2 US soldiers go missing in Afghanistan; 5 killed


Afp July 24, 2010

KABUL: Nato said on Saturday two American soldiers in Afghanistan have gone missing, hours after reporting that five US troops were killed by Taliban-style bombs.

The missing soldiers had left their compound in Kabul late Friday “and did not return,” a statement from Nato’s International Security Assistance Force (Isaf) said.

Their vehicle had been recovered, an official said, adding that Isaf was receiving conflicting reports about the fate of the two.

“Nobody has been found but there are reports that there may be a casualty and that the body has been removed from the scene,” a military official said, speaking on condition of anonymity.

All reports were unsubstantiated, he said.

Isaf’s statement said a road and air search had been launched.

A Taliban spokesman denied the insurgents were behind the disappearance of the soldiers.

Speaking to AFP by telephone from an undisclosed location, the Taliban spokesman for eastern Afghanistan, Zabihullah Mujahid, said: “So far, we are not aware of it and cannot confirm this”.

Kidnappings of foreign soldiers are rare in Afghanistan, where a nine-year insurgency has been escalating in recent months, particularly in the southern provinces of Helmand and Kandahar.

Most kidnappings in recent years have been by criminals for ransom, though targets identified as high value have in the past been sold on to insurgent groups, who then use them as political pawns.

The Taliban warned earlier this year they would target foreign military and government installations and staff, as well as Afghans working for them or for the Kabul government.

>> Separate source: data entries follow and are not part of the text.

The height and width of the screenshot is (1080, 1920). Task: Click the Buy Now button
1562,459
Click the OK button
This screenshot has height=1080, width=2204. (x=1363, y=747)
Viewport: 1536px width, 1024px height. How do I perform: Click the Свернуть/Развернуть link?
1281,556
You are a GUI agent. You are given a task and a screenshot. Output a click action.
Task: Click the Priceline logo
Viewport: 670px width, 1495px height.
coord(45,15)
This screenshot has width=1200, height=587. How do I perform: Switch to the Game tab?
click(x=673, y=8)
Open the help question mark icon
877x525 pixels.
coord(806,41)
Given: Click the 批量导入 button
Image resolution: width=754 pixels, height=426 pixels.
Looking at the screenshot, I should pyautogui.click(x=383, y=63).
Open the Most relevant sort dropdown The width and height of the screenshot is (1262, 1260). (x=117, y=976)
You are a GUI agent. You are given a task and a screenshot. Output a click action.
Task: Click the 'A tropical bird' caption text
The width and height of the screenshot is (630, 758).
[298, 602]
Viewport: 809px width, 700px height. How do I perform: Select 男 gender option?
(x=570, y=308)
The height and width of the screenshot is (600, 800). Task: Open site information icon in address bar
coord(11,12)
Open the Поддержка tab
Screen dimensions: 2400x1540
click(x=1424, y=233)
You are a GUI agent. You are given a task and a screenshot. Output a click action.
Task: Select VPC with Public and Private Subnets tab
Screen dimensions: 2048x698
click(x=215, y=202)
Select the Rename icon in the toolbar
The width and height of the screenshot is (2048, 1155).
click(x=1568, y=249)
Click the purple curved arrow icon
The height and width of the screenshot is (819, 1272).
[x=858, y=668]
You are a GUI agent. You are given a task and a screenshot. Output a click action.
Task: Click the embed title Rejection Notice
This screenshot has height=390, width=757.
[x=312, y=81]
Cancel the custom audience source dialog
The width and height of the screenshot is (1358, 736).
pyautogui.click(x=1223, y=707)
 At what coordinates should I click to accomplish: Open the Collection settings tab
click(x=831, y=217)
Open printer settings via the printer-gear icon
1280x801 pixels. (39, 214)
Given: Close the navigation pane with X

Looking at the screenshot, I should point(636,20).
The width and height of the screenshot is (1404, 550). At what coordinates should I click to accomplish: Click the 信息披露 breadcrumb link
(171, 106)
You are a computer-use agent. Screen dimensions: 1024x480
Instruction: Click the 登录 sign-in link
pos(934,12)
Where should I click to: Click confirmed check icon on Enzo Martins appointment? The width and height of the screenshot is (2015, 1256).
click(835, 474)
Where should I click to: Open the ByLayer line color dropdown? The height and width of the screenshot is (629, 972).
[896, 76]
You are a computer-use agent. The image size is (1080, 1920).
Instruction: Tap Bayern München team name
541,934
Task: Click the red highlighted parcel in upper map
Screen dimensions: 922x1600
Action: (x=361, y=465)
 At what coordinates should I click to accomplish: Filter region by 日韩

A 24-year-old US soldier, Bowe Bergdahl, who disappeared on June 30, 2009 is believed to have been the first American snatched by militants in Afghanistan.

Bergdahl’s captors have released at least two videos showing him to be alive, most recently in April.

Earlier Saturday, Nato said that Taliban-style bomb attacks had killed five US soldiers in southern Afghanistan.

One attack killed four soldiers, while the fifth soldier was killed in a later attack, Isaf said.

Both attacks involved improvised explosive devices, the main weapon deployed by the Taliban in their insurgency.

An Isaf spokeswoman confirmed all five were Americans.

The deaths bring to 397 the toll of foreign soldiers killed in the war so far this year, compared with 520 for all of 2009.

An AFP tally based on that kept by the icasualties.org website puts the number of soldiers to have died since the Afghan insurgency began in 2001 at 1,965, with 1,205 of them Americans.

IEDs are the main cause of foreign soldiers’ deaths, according to military officials, who say more home-made bombs are being used as insurgents adapt to the greater defences of the foreign forces.

Published in The Express Tribune, July 25th, 2010.